The Article IV Staff mission of the International Monetary Fund (IMF) concluded with a recommendation that the federal government increase the Value Added Tax (VAT) from its existing rate of 7.5 percent to 15 percent.
This was stated in its mission statement, which was released in Washington.
Missions are carried out as part of routine (typically annual) consultations required by Article IV of the IMF’s Articles of Agreement, in connection with a request to use IMF funds (loaned from the IMF), during discussions of staff-monitored programs, or in connection with other staff monitoring of economic developments.
“Remove fuel subsidies and address oil theft. As a near-term priority, the mission highlighted the urgent need to remove fuel subsidies fully and permanently, which disproportionately benefit the well-off, by mid-2023 as planned.
“The government should also prioritize addressing oil thefts and governance issues in the oil sector to restore production to pre-pandemic levels. reviews.
“Increase well-targeted social assistance.

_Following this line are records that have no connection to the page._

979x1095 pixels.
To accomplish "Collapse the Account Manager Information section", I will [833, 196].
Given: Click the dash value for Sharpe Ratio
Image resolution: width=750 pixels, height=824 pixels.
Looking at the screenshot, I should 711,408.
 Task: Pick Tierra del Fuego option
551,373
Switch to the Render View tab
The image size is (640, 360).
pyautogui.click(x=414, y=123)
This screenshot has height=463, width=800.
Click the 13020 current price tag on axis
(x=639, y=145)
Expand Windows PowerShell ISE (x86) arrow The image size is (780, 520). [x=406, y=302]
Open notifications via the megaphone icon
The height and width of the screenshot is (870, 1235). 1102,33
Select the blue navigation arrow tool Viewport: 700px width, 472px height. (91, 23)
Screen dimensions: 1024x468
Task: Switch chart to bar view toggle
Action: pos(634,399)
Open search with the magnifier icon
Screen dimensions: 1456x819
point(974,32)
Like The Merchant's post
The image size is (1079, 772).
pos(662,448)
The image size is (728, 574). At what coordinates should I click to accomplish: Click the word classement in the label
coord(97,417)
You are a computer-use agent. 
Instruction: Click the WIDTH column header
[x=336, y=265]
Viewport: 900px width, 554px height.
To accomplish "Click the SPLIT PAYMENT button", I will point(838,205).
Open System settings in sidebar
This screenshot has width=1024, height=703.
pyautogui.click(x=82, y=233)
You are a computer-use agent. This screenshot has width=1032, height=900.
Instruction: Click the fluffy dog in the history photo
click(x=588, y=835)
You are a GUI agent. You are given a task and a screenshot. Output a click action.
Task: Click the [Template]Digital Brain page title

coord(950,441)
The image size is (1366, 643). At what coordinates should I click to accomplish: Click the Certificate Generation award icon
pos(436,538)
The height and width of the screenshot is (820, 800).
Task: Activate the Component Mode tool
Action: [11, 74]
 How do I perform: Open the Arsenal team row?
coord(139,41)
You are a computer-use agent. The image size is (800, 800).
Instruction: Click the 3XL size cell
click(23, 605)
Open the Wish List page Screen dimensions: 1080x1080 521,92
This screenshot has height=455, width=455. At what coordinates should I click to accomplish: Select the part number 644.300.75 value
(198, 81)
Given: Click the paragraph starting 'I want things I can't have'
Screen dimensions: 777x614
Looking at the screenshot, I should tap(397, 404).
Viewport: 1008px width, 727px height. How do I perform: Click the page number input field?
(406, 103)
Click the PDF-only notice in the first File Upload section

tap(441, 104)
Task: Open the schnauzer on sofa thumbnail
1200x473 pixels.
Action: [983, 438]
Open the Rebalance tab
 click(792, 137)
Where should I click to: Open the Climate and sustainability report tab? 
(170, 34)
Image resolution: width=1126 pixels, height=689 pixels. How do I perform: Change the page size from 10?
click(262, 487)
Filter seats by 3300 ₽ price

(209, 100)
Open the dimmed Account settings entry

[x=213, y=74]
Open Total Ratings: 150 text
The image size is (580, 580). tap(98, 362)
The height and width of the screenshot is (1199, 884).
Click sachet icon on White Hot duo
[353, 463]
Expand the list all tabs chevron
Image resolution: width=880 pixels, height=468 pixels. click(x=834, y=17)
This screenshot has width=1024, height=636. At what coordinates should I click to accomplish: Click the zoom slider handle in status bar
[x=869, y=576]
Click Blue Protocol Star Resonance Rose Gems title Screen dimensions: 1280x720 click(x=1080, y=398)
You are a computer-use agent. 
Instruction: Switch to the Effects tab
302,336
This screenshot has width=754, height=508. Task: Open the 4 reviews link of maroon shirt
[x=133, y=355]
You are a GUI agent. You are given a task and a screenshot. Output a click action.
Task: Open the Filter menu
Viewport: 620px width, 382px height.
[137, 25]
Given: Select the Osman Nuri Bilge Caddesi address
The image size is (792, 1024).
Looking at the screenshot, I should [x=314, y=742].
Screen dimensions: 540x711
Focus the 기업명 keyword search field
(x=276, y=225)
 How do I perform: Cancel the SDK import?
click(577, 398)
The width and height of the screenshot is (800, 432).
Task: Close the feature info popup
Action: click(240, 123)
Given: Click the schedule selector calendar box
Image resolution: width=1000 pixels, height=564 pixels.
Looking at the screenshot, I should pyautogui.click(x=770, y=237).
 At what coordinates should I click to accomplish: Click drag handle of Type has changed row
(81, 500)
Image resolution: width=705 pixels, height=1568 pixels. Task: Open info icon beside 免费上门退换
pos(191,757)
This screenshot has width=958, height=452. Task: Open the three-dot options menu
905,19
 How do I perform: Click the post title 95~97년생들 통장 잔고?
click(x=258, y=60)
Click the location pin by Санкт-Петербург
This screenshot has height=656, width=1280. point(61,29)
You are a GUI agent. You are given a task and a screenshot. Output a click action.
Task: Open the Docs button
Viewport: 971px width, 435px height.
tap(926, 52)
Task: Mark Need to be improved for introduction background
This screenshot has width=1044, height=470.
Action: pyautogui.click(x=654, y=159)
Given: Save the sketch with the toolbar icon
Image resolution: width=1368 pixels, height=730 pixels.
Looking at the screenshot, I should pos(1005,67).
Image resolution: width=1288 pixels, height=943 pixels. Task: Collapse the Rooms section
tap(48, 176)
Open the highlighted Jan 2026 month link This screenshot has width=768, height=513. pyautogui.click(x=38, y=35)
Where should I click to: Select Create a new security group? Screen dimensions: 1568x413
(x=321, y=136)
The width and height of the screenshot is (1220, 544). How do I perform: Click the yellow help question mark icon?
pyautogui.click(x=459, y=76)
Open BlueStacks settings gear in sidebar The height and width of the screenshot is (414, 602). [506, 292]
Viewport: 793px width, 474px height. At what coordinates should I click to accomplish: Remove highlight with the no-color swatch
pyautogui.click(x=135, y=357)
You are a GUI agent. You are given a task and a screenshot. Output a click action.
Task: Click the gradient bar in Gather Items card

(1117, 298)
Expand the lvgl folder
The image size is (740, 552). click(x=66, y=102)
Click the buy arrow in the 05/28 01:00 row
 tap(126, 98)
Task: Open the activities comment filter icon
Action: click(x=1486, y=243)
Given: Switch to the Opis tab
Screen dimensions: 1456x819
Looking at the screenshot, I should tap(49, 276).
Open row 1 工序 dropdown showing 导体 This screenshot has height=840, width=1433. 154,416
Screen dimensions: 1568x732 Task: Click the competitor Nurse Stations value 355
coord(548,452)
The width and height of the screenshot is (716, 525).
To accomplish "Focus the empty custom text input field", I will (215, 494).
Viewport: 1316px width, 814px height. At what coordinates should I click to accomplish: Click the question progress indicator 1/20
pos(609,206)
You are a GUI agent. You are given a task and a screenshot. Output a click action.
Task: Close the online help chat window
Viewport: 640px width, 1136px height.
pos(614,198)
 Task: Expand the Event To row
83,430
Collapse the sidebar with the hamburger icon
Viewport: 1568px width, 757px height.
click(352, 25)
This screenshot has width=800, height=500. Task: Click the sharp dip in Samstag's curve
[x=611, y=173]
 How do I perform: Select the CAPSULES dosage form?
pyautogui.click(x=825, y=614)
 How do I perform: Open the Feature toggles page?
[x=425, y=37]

To mitigate food insecurity and cushion the impact of high inflation and fuel subsidy removal on the poor, the mission recommended increasing social spending by up to 1.7 percentage points of GDP during 2023-27 in well-targeted programs in coordination with the World Bank and other development partners
“Fiscal transparency is critical for a sound fiscal policy. Notwithstanding recent improvements, some gaps remain. While the authorities have published the annual financial reports of the state-owned Nigerian National Petroleum Company (NNPC) since 2019, uncertainties remain regarding the nature of tax write offs and fuel consumption volumes.
“The mission recommended a closer look at the nature of NNPC’s financial commitments to the government and the costing details of the fuel subsidy, including through a financial audit.
“Stronger cash management and better coordination among key public institutions is needed to increase the realism of budgetary forecasts and reduce reliance on central bank overdrafts.”
The mission welcomed measures taken by the Central Bank of Nigeria (CBN) to tighten liquidity and curb inflationary pressures through increasing the monetary policy rate (MPR) by a cumulative 400 basis points and raising the cash reserve ratio (CRR).
According to the mission, “Overall conditions remain accommodative—the MPR is below inflation, and financing provided to the budget and the CBN’s directed lending schemes continue to drive strong monetary expansion.
“Decisive and effective monetary policy tightening is a priority to prevent risks of de-anchoring of inflation expectations.
“Given the multiplicity of monetary policy tools, market segmentation and weak interest rate transmission, the mission recommended the following measures to effectively tighten the monetary policy stance: (i) fully sterilize the impact of CBN’s financing of fiscal deficits on money supply; (ii) stand ready to further increase the MPR to send a tightening signal; and (iii) continue phasing out CBN’s credit intervention programs, which expanded rapidly during the pandemic to support the economy.”